Polícia encontra cabos furtados usados em mineração de Bitcoin

A Polícia Civil do Distrito Federal (PCDF) realizou, na quarta-feira (7), uma operação no Núcleo Rural Cava de Baixo, em São Sebastião, para desarticular um esquema de furto de cabos e ligações clandestinas. Segundo a 30ª Delegacia de Polícia, o material furtado e a energia desviada eram utilizados para alimentar uma “fazenda” de mineração de criptomoedas.

Ainda no início da apuração, os agentes encontraram indícios de que os materiais desviados sustentavam máquinas dedicadas à mineração de Bitcoin, atividade que exige alto consumo energético e funcionamento ininterrupto, o que gera um consumo massivo de eletricidade e sobrecarga no sistema local.

As investigações apontam que o furto de cabos de internet, telefonia e energia comprometeu serviços essenciais na região. O Instituto de Criminalística (IC) periciou o local, e a polícia já identificou o principal suspeito, que se encontra foragido. Agora, a PCDF apura se o esquema faz parte de uma organização criminosa maior voltada para a lavagem de dinheiro, utilizando as moedas digitais para ocultar a origem ilícita de recursos.

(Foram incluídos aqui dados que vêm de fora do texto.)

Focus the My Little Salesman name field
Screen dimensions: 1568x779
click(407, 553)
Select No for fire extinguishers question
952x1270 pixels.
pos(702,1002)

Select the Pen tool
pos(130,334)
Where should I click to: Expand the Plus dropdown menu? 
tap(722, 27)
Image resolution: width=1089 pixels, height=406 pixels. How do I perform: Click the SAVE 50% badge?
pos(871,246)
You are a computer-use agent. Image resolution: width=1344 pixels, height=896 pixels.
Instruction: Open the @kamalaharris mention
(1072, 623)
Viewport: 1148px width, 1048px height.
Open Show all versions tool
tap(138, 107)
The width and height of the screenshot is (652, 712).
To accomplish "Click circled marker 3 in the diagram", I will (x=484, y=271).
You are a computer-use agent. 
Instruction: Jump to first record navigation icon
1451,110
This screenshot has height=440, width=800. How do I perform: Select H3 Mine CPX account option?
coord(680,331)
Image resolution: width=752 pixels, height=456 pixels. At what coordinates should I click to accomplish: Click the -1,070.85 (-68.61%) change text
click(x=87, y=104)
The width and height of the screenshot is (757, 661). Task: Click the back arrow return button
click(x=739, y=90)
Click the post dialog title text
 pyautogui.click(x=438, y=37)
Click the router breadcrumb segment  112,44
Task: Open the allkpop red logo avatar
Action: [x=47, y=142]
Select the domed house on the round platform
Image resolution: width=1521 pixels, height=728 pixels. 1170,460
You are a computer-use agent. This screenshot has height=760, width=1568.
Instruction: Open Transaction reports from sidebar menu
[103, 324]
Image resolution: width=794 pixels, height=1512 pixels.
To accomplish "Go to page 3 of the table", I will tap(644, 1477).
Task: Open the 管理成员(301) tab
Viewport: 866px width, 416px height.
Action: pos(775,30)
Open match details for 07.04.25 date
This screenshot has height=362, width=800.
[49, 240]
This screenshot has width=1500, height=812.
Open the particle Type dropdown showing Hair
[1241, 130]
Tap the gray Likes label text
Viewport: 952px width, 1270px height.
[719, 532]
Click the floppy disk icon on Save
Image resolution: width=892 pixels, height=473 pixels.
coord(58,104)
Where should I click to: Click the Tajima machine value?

Esquema utilizava ligações clandestinas para alimentar máquinas

Operação investiga organização criminosa e lavagem de dinheiro; mineração clandestina causava prejuízos à rede elétrica e serviços da zona rural e foi conduzida pela 30ª Delegacia de Polícia, que localizou diversas ligações ilegais instaladas na região. Essas conexões provocavam falhas na rede elétrica e afetavam serviços de telecomunicações, prejudicando moradores e propriedades rurais. Além disso, os policiais identificaram a autoria imediata do crime, mas o principal suspeito segue foragido. As diligências continuam e novas fases podem ocorrer conforme surgirem novos elementos.

As autoridades afirmam que a energia furtada mantinha estruturas de mineração de criptoativos operando continuamente. Esse tipo de consumo irregular costuma sobrecarregar redes públicas, sobretudo em zonas rurais, onde a infraestrutura é mais sensível. Assim, o impacto na região reforçou a urgência da ação policial.

Consumo elevado indica possível operação estruturada

Mesmo sem divulgar o número de máquinas encontradas, fontes ligadas ao caso afirmam que o padrão de uso de energia sugere uma operação de grande porte. Equipamentos voltados à mineração de Bitcoin operam 24 horas por dia e exigem poder computacional elevado. Portanto, o consumo registrado chamou a atenção dos investigadores e fortaleceu a suspeita de que os cabos desviados mantinham uma estrutura consolidada.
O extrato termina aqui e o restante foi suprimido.